Apple bull options spreadClick to enlarge

Cash-secured put writing involves selling put options against a stock. The investor promises to buy the shares if the price falls below the strike price at expiration. If the shares end above the strike price, the investor keeps the premium paid and no position is taken. Most brokers will allow investors to sell the options without enough cash to buy the shares if the option is exercised but I like to keep enough cash on hand to cover the position and lower risk. Selling the January 2014 put options with a strike of $685 means the investor collects $158.38 per share now and lowers the potential cost of a purchase to $526.62 per share. If the shares close above our target on expiration, the investor realizes a return of 30%. As an added bonus, the investor earns interest on the cash held in the brokerage account until the options close out as well.

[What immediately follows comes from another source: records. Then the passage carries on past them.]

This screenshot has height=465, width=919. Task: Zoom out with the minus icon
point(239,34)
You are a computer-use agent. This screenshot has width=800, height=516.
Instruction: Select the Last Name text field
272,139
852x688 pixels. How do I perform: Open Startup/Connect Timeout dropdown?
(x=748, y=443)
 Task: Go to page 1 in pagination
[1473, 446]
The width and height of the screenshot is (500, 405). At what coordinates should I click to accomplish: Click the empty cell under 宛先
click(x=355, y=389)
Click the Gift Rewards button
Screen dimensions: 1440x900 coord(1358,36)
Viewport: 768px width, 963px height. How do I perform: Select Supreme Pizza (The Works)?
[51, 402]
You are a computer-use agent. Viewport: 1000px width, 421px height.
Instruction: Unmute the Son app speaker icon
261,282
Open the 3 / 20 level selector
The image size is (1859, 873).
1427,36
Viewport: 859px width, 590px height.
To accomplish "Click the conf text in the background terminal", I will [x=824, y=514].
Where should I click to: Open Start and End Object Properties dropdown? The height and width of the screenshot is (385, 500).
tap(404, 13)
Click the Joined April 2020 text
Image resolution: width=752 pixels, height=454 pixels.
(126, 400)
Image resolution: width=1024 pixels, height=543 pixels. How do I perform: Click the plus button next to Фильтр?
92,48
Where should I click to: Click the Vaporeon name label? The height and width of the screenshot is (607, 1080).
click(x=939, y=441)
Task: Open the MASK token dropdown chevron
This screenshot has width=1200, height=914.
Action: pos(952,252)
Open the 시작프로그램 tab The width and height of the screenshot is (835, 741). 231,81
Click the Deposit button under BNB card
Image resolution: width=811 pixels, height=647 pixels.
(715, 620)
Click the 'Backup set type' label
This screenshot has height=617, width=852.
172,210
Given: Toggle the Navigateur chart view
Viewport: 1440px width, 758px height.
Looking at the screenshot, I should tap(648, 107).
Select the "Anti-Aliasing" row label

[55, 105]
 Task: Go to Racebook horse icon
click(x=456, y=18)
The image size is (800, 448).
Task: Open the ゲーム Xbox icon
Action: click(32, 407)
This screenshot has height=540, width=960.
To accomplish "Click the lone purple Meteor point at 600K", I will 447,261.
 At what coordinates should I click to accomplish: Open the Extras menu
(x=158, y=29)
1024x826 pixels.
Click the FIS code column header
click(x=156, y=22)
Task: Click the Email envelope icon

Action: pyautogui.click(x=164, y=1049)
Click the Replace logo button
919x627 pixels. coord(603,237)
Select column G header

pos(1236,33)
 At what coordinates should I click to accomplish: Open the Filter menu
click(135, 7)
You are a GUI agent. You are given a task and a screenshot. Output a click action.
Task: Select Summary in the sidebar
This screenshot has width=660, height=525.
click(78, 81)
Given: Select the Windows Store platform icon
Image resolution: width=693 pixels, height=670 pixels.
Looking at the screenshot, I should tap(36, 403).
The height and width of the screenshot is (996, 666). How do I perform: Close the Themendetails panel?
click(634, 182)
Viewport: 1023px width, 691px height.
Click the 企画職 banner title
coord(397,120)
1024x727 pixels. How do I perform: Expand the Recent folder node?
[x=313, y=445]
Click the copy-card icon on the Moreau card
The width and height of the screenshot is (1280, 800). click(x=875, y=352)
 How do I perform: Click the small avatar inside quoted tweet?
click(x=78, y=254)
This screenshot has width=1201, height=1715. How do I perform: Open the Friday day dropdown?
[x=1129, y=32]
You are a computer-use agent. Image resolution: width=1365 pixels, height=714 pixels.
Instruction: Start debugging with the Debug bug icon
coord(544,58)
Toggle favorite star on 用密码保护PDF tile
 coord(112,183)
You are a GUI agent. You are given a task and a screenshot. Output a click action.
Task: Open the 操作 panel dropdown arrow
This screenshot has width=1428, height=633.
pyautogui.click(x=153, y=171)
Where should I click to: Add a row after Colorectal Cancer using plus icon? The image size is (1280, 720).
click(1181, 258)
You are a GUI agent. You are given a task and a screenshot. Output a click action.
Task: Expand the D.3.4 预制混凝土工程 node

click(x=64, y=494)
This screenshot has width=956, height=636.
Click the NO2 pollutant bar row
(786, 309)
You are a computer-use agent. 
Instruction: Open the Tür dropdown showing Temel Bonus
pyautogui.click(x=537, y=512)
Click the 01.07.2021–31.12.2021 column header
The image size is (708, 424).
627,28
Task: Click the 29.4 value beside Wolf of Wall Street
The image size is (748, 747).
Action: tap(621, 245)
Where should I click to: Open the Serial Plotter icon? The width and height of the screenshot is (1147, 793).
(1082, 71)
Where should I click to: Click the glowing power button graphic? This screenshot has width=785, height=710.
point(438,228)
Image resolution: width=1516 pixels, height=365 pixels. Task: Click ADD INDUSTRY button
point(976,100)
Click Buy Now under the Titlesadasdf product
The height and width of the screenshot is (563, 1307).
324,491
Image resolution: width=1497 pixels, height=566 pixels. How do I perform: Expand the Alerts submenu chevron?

Apple put optionsClick to enlarge

Using options for an historic discount

Investors should understand the risks and underlying assumptions before opening options strategies. Even the most risk-averse investor should be able to use options as a rational part of their portfolio. Each one of the scenarios above lowers the cost basis on shares of Apple to below $540, more than 6% off of the current price and well below 10 times expected earnings of around $58.7 per share next year. This price multiple is a significant discount below the 11.9 price-earnings low set in January and a good opportunity to build a position.

Disclosure: I have no positions in any stocks mentioned, and no plans to initiate any positions within the next 72 hours. I wrote this article myself, and it expresses my own opinions. I am not receiving compensation for it (other than from Seeking Alpha). I have no business relationship with any company whose stock is mentioned in this article.